Jonathan 2027 Suit an ‘Abuse of Court Process’ — SAN Oba Maduabuchi
			Abuja, Oct. 8, 2025 — A Senior Advocate of Nigeria (SAN), Oba Maduabuchi, has described the recent suit filed at the Federal High Court in Abuja seeking to bar former President Goodluck Jonathan from contesting in the 2027 presidential election as “an abuse of court process.”
Speaking on Arise TV’s Morning Show on Tuesday, Maduabuchi argued that the matter had already been settled by a competent court in Yenagoa and could not be reopened before a court of coordinate jurisdiction.
“An abuse of court process is when you want to relitigate a case or an issue that has already been settled by a court of competent jurisdiction,” he said.
He explained that since the issue of Jonathan’s eligibility to contest for president had been decided in Yenagoa and no appeal had been filed against that judgment, it remains binding and valid.
“Until that judgment is set aside, it remains what the law is. Anyone taking the same issue before another court is simply abusing the process,” the SAN added, describing such persons as “busy bodies.”
Law Does Not Apply Retroactively
Maduabuchi further noted that the law in force at the time of an action determines its legality, not laws enacted later.
He questioned whether Section 137(3) of the 1999 Constitution — which limits presidents and governors who have completed another’s term from running twice — existed when Jonathan took the oath of office in 2010.

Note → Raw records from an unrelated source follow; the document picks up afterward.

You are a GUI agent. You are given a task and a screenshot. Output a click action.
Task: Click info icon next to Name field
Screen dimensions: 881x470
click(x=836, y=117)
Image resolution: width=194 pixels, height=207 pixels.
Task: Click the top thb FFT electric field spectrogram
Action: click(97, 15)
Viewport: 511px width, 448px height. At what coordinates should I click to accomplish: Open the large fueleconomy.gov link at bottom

“The law only came into effect in 2018. When Goodluck Jonathan took the oath of office, there was no statutory limitation that could inhibit him from running his constitutionally guaranteed two terms,” he explained.
He likened attempts to apply the later amendment to Jonathan’s earlier tenure to punishing someone under a law that did not exist at the time of the alleged act.
Maduabuchi illustrated his point with a judicial example:
“Judges’ retirement age was once 65, later changed to 70. Would a judge who retired before the change go to court seeking reinstatement under the new law? Of course not. The law demands certainty.”
He maintained that Section 137(3) was not in existence when Jonathan took his oaths in 2010 and 2011, stressing that “no pyrotechnic argument can breathe existence into a law that did not exist.”
Court Precedent Backs Jonathan’s Eligibility
The SAN also recalled a Court of Appeal decision that upheld Jonathan’s constitutional right to contest again, reiterating that no retrospective law could be applied to disqualify him.
“The Federal Court of Appeal affirmed that Jonathan had the right to run. You cannot apply a law that was not in existence to his case,” he said.
Maduabuchi’s comments come amid renewed debate over Jonathan’s potential candidacy in the 2027 elections and fresh legal moves aimed at blocking his eligibility.